> Estratto del testo
···

Una volta, tre donne, che si recavano a legnare in montagna, vennero catturate, ed una sola però fu ritenuta dai manigoldi. Dopo una settimana, la scaltra Filomena M., che così si chiamava, riuscì ad evadere e tornarsene a casa, portando seco il tesoro della banda.
Una notte i fuorilegge vennero in paese per vendicarsi e recuperare, perciò costrinsero ad indicare loro, la casa della evasa: il Cortese. Questi seppe fare in modo di temporeggiare, mentre faceva avvertire la famiglia della donna. Così, quando i briganti giunsero presso il loro obbiettivo, furono accolti come meritavano, dal fuoco di tutto il vicinato e rinunciarono all'impresa. Si dice che la donna morì poco dopo, per il malore conseguito alla paura.

···

> Estratto del materiale
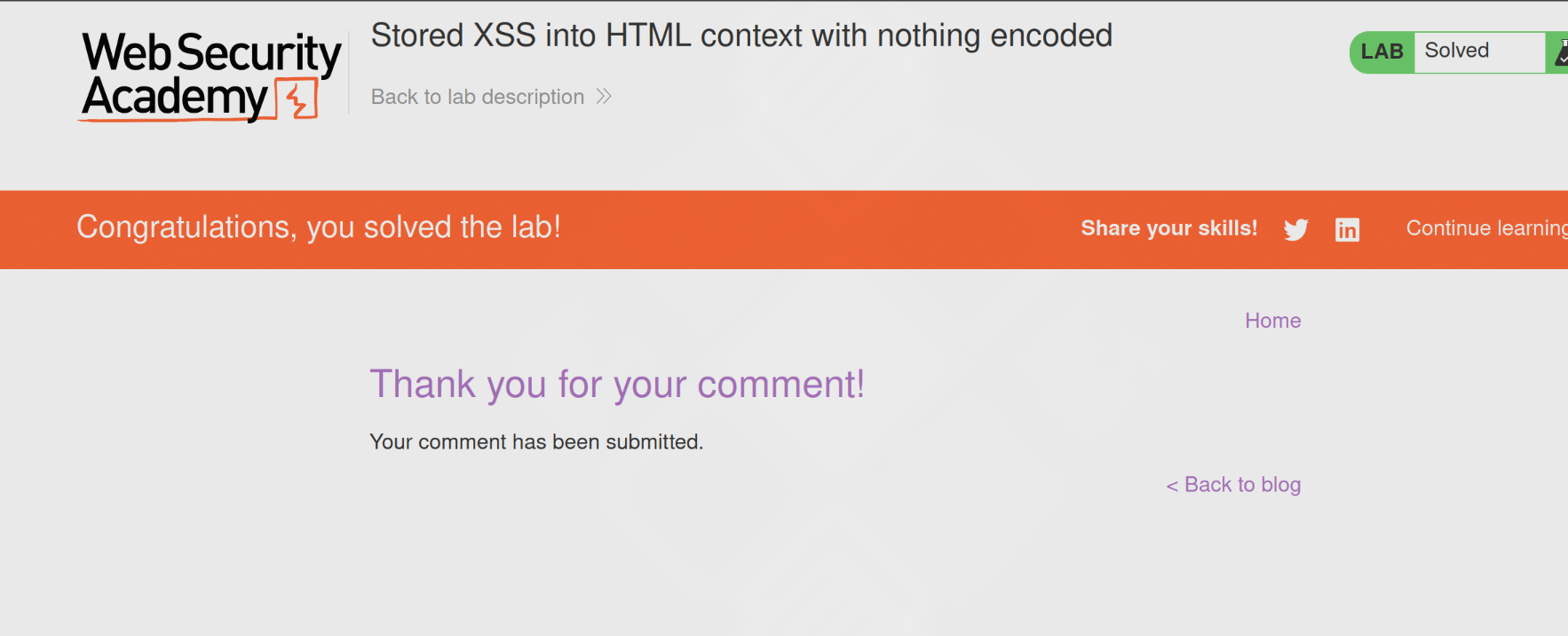Screen dimensions: 1568x636
Task: Open the Continue learning link
Action: coord(1486,228)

···

> Cosa fare
Rispondi a queste domande basandoti sul testo sui briganti.
(a) Dove stavano andando le tre donne quando vennero catturate?
(b) Dopo quanto tempo Filomena M. riuscì a evadere?
(c) Come furono accolti i briganti quando arrivarono presso la casa della donna?

> Soluzione
(a) A legnare in montagna.
(b) Dopo una settimana.
(c) Dal fuoco di tutto il vicinato.